### Problem
Apart from the pictures, print the data below exactly as given.
*** Opening of Dataset records ***
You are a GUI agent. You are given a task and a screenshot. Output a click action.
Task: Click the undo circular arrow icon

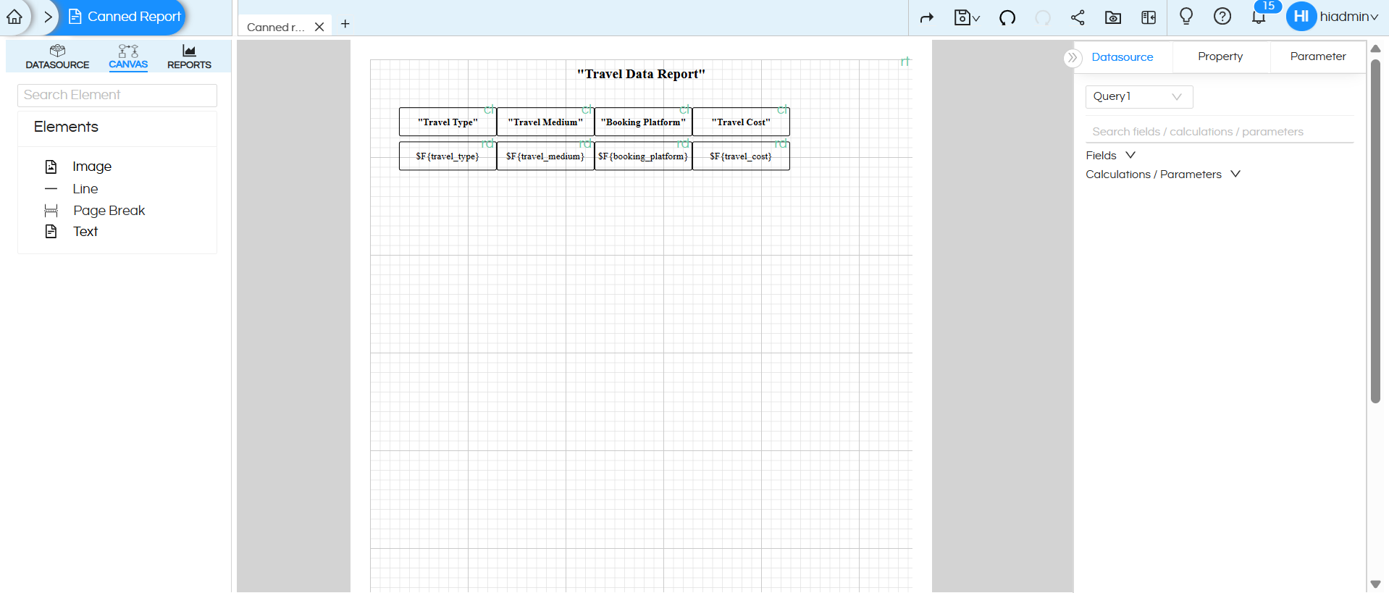pos(1007,17)
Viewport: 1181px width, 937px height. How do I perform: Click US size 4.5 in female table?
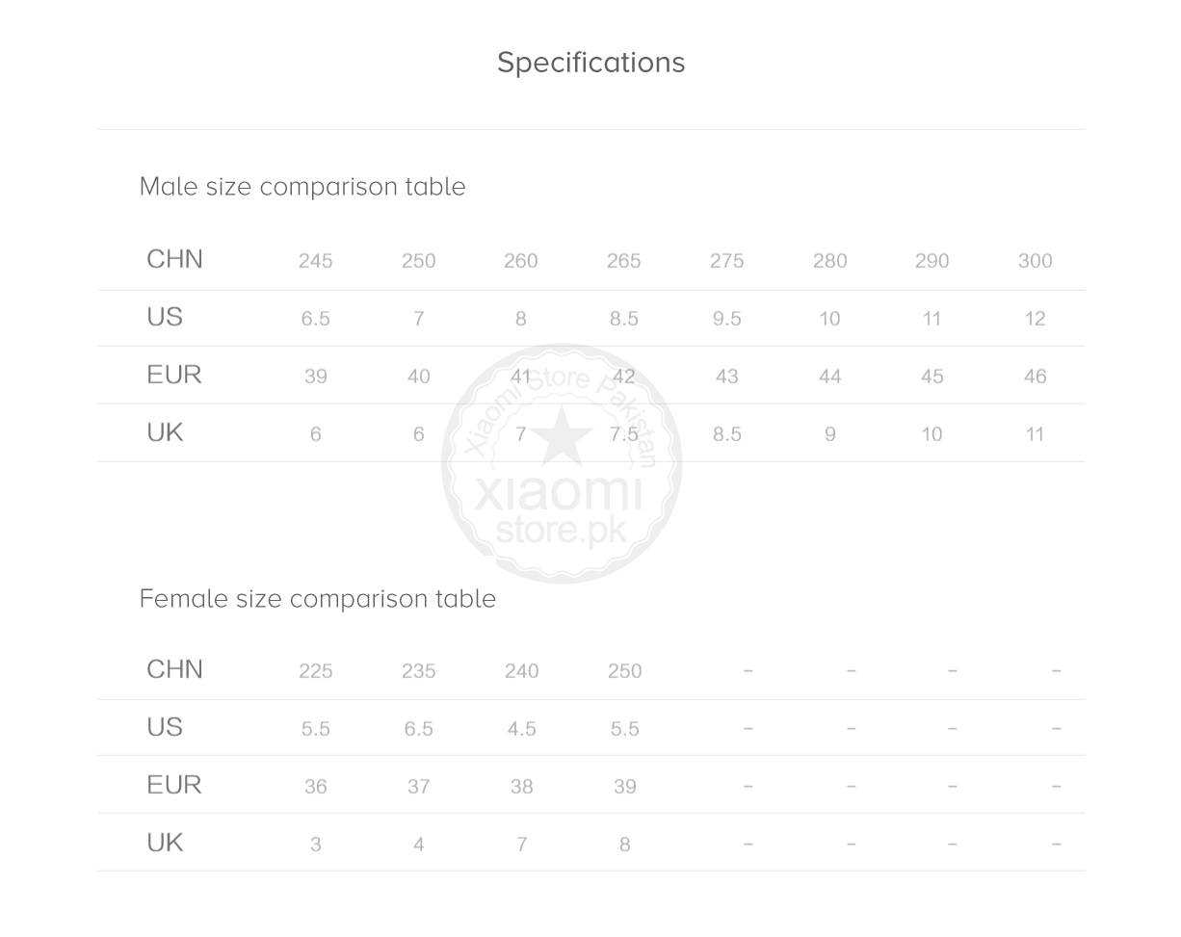tap(521, 729)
*** Close of Dataset records ***
### Exercise result
You are a GUI agent. You are given a task and a screenshot. Output a click action.
Task: Click the undo circular arrow icon

pos(1007,17)
Viewport: 1181px width, 937px height. How do I perform: Click US size 4.5 in female table?
tap(521, 729)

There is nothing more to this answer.